- **Stored data**

****

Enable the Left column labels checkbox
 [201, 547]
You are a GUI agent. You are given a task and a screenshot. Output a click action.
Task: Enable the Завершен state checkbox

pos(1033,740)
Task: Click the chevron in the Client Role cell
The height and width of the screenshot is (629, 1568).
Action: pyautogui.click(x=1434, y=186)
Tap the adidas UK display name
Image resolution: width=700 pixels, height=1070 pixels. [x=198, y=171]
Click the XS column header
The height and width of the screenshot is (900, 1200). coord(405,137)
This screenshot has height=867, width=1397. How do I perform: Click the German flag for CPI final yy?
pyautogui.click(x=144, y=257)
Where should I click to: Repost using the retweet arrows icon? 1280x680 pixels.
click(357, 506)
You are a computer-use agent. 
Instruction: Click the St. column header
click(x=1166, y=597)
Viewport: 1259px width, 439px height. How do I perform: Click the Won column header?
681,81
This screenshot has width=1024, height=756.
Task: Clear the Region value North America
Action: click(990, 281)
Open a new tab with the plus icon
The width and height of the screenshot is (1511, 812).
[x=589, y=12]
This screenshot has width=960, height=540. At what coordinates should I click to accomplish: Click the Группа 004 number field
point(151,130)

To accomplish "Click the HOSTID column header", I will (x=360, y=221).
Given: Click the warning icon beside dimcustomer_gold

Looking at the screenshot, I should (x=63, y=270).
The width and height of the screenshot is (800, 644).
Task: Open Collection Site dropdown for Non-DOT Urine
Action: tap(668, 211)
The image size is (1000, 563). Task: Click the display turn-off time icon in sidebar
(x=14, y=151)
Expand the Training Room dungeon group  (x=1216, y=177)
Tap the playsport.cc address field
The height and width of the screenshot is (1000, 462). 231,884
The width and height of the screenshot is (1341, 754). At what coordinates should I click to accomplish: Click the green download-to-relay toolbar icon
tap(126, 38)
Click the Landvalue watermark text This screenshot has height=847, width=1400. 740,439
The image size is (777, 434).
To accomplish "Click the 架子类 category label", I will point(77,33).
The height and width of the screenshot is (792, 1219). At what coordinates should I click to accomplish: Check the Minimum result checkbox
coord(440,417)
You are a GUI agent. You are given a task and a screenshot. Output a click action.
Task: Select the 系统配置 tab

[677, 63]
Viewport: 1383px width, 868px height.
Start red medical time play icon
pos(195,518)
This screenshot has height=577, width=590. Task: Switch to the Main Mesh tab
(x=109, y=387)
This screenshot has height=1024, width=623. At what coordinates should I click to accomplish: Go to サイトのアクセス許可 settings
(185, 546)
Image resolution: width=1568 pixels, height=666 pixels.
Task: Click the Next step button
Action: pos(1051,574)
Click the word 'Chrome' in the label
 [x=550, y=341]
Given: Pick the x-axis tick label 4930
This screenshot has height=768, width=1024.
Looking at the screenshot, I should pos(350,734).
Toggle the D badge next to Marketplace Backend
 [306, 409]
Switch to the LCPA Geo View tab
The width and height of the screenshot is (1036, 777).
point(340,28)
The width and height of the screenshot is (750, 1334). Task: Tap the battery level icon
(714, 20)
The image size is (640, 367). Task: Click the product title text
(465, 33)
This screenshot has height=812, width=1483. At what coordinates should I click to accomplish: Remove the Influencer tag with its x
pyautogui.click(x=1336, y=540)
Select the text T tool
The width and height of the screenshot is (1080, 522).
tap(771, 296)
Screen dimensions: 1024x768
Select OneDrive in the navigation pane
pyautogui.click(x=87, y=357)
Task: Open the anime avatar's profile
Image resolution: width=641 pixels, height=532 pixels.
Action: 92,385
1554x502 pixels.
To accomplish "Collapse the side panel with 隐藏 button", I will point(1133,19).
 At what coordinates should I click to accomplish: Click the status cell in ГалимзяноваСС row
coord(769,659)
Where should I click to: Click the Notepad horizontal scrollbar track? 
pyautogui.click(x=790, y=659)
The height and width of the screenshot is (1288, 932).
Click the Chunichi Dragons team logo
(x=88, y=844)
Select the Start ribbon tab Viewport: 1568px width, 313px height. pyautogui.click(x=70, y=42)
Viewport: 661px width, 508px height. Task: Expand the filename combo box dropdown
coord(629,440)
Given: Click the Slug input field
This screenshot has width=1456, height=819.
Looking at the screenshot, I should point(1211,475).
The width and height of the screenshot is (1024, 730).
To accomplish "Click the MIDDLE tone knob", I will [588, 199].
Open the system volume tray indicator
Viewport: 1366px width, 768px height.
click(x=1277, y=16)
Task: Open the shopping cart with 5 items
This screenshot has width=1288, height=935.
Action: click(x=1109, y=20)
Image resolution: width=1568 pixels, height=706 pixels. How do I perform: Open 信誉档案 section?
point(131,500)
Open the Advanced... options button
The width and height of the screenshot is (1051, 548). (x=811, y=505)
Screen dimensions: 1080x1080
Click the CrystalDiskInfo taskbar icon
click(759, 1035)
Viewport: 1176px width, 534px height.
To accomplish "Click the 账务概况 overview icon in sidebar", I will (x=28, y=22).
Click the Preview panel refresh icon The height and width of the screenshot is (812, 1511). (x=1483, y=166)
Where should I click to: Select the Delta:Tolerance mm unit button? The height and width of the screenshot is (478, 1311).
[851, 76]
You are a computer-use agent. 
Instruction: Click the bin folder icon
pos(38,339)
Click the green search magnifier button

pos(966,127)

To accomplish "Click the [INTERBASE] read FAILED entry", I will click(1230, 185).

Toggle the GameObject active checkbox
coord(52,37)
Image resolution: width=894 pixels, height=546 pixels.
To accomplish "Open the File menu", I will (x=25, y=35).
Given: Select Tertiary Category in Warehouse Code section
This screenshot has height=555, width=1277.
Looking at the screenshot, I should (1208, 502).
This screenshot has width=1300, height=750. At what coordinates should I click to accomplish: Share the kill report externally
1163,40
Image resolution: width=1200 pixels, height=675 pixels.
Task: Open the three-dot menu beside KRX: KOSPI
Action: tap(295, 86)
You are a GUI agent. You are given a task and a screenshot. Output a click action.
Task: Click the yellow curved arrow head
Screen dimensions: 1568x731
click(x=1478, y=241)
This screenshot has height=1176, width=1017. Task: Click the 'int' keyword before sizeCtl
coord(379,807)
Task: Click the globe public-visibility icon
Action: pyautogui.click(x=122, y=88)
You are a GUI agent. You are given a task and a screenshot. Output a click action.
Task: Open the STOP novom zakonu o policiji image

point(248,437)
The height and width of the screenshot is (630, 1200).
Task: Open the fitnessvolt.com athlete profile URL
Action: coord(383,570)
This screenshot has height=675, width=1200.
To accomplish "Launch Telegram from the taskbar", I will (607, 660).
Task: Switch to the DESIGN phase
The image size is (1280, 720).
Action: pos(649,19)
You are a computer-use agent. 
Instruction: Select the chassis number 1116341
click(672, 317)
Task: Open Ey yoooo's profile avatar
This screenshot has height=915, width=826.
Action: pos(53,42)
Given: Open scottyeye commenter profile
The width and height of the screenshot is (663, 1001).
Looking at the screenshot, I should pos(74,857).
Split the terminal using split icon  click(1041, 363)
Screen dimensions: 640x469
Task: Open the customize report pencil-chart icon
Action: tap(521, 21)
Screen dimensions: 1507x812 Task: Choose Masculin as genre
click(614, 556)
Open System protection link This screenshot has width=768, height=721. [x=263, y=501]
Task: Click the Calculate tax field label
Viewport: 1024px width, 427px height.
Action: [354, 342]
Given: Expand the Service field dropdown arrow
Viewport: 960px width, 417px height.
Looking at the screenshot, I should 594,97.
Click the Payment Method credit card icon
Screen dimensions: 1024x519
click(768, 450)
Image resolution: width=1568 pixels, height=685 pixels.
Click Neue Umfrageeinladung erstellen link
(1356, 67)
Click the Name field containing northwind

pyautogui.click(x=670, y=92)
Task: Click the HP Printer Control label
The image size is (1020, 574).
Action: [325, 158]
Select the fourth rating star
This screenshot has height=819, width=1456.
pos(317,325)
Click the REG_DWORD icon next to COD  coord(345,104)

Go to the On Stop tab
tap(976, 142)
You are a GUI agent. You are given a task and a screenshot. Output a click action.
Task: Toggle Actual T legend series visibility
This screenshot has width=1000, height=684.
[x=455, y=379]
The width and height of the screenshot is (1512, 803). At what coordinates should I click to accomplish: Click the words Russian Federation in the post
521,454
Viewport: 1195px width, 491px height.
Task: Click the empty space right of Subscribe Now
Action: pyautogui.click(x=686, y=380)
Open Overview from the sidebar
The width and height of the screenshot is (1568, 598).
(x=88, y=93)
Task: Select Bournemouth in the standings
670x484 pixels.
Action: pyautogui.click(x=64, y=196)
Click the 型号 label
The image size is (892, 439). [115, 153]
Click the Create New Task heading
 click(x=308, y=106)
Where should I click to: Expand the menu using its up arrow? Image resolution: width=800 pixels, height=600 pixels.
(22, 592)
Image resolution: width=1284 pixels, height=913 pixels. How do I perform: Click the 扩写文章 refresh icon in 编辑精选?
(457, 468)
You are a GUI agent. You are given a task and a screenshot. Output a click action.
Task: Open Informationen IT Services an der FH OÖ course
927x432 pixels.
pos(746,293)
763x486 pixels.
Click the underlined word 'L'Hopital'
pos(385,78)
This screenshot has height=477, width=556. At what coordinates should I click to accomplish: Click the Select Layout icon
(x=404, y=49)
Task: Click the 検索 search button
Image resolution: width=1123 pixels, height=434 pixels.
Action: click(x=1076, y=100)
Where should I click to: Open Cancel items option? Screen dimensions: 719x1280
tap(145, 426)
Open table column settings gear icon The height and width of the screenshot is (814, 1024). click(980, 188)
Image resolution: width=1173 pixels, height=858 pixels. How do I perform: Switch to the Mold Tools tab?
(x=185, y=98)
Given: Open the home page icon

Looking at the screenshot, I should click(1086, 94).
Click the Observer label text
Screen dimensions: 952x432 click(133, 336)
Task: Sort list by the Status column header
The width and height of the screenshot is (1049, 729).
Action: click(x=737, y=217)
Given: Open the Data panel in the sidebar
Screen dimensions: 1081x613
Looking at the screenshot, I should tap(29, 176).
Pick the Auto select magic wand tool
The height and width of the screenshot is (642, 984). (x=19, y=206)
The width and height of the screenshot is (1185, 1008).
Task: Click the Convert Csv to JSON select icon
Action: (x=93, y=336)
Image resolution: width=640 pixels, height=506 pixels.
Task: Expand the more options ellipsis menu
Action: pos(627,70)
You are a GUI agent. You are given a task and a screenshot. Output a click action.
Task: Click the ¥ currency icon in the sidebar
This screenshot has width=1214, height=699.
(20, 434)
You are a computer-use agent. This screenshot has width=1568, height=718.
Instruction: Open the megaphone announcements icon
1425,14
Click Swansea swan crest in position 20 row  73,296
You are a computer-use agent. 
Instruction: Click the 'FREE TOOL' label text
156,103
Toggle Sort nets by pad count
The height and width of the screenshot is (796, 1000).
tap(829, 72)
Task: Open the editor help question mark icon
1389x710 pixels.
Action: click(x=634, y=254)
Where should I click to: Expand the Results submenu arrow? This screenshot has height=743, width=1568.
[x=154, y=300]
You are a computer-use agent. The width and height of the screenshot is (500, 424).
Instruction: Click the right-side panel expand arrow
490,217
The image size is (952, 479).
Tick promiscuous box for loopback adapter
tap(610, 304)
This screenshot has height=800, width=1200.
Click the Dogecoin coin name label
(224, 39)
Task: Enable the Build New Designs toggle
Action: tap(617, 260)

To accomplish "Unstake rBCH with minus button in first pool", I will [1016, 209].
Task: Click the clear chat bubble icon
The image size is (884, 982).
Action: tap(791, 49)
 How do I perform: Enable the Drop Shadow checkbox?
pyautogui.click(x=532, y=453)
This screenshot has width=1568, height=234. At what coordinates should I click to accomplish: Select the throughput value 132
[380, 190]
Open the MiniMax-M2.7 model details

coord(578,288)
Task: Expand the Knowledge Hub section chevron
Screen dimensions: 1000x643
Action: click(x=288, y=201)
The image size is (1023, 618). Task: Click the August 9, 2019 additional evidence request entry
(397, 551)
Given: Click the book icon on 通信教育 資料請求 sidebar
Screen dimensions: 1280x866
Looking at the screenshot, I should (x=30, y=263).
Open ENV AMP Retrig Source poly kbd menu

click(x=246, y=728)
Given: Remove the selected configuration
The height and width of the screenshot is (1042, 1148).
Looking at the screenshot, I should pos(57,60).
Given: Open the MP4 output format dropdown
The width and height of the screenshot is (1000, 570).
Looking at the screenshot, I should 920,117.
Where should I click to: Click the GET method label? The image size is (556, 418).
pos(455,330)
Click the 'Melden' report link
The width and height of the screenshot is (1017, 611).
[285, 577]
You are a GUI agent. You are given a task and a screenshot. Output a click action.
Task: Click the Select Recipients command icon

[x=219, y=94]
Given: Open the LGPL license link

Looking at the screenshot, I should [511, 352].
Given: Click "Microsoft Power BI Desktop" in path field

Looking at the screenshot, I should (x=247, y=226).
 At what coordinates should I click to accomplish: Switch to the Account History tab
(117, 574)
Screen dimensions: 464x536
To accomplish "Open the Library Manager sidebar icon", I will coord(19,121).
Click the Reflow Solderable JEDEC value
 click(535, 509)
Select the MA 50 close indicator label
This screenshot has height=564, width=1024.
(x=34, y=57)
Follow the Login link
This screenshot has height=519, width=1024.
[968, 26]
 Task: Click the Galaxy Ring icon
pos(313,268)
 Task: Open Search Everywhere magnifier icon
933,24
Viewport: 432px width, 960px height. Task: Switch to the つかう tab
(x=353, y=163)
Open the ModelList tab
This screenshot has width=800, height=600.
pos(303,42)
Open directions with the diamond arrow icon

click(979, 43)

****

- **EXERCISE PROMPT**
Please transcribe exactly the lines above from the line that has "Task: Click the Calculate tax field label" up to and including the line that has "Task: Click the HP Printer Control label"; no other line belongs in the answer.

- **SOLUTION TO THE EXERCISE**
Task: Click the Calculate tax field label
Viewport: 1024px width, 427px height.
Action: [354, 342]
Given: Expand the Service field dropdown arrow
Viewport: 960px width, 417px height.
Looking at the screenshot, I should 594,97.
Click the Payment Method credit card icon
Screen dimensions: 1024x519
click(768, 450)
Image resolution: width=1568 pixels, height=685 pixels.
Click Neue Umfrageeinladung erstellen link
(1356, 67)
Click the Name field containing northwind

pyautogui.click(x=670, y=92)
Task: Click the HP Printer Control label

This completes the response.